* _EXERCISE REQUIREMENTS_
From the entries below, copy exactly the lines from the one that contains "Task: Expand the HVAC folder in tree" through the one that contains "The image size is (1280, 800).", both included, and only those.
=== WORKING DATA ===
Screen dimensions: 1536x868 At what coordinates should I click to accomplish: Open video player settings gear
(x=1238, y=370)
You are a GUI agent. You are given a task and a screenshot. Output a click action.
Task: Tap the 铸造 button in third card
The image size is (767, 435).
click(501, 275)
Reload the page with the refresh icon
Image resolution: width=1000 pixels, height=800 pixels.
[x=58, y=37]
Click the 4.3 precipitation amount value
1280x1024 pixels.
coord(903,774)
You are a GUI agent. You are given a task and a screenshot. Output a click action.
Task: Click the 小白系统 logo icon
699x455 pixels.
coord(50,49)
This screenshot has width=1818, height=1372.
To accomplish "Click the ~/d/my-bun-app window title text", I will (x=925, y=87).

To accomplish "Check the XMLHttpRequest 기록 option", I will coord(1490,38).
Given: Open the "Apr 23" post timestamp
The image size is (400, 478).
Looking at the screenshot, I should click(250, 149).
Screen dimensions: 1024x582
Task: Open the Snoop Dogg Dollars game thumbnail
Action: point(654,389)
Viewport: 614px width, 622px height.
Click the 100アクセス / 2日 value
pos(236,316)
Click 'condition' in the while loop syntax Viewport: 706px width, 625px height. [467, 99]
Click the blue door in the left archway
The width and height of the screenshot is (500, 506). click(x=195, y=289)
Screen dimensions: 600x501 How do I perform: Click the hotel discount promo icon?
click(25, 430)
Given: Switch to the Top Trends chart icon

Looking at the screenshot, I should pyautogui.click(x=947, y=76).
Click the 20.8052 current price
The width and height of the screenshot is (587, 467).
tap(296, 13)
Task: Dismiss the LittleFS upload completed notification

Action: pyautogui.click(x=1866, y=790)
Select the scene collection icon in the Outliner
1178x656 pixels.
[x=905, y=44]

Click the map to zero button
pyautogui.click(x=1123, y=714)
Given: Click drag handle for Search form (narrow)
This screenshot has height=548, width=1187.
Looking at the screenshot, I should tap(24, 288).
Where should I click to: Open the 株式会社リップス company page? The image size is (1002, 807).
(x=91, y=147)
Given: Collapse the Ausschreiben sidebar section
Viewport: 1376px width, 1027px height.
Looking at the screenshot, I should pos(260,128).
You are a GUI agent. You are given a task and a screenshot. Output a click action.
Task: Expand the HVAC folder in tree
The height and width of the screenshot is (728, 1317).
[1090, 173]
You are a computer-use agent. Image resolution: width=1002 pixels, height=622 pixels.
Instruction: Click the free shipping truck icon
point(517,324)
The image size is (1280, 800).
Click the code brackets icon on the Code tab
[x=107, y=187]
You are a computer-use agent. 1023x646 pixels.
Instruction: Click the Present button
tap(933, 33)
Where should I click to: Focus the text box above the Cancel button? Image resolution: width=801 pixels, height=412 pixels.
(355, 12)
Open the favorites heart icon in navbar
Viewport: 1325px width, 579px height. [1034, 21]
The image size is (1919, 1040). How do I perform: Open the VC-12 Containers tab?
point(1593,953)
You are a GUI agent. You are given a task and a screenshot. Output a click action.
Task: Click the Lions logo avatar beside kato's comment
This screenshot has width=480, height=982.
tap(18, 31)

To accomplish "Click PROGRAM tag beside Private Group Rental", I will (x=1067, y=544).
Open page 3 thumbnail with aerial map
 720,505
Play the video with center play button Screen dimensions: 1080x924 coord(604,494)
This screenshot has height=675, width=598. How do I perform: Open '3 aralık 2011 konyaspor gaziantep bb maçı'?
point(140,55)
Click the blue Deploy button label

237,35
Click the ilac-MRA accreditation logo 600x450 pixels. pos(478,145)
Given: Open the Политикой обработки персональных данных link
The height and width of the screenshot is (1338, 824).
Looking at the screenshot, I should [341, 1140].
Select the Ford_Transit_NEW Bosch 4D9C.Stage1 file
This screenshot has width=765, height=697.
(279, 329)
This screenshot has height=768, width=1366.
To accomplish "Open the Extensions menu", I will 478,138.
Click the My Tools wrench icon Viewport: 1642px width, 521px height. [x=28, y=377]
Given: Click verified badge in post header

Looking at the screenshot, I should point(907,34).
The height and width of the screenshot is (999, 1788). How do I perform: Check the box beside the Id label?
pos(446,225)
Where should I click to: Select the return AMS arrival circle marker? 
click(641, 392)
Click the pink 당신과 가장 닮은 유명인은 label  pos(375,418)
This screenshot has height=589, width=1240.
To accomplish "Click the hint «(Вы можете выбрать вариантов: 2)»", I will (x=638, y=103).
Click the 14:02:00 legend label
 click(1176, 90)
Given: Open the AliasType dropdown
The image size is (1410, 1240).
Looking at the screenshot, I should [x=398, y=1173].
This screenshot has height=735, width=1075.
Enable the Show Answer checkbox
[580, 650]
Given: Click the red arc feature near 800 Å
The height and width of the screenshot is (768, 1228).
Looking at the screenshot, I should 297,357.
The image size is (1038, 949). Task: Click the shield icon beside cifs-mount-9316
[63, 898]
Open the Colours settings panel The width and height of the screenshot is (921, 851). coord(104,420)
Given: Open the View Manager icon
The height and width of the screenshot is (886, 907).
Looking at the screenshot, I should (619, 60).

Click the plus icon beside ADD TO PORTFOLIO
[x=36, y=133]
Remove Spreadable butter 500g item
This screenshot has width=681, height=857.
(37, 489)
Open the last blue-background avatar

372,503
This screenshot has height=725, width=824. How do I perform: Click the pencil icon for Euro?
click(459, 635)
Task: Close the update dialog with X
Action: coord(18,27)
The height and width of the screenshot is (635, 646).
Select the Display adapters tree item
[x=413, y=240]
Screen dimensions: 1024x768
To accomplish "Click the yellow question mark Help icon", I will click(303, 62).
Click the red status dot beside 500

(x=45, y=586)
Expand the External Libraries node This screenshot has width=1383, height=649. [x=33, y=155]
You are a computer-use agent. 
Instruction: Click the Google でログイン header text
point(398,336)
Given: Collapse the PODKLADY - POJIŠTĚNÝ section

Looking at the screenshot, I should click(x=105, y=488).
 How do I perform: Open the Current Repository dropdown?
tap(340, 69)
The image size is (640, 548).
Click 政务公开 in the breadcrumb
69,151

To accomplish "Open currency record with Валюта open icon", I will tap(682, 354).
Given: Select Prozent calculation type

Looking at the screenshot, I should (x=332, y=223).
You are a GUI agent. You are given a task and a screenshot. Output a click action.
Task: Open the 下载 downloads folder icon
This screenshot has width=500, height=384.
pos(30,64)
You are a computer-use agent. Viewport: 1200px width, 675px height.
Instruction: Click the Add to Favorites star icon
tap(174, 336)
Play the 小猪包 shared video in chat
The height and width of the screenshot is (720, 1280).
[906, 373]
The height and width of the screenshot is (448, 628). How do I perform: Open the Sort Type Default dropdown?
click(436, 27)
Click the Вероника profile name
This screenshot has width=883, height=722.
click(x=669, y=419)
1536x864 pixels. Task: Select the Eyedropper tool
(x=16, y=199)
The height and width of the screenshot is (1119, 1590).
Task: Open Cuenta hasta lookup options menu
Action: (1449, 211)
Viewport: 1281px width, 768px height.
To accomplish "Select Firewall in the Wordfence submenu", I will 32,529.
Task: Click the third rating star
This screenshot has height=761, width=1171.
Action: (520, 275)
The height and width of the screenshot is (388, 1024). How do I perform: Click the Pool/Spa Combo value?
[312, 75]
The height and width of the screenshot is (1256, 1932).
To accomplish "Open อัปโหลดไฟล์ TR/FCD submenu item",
===
* _YOUR SOLUTION_
Task: Expand the HVAC folder in tree
The height and width of the screenshot is (728, 1317).
[1090, 173]
You are a computer-use agent. Image resolution: width=1002 pixels, height=622 pixels.
Instruction: Click the free shipping truck icon
point(517,324)
The image size is (1280, 800).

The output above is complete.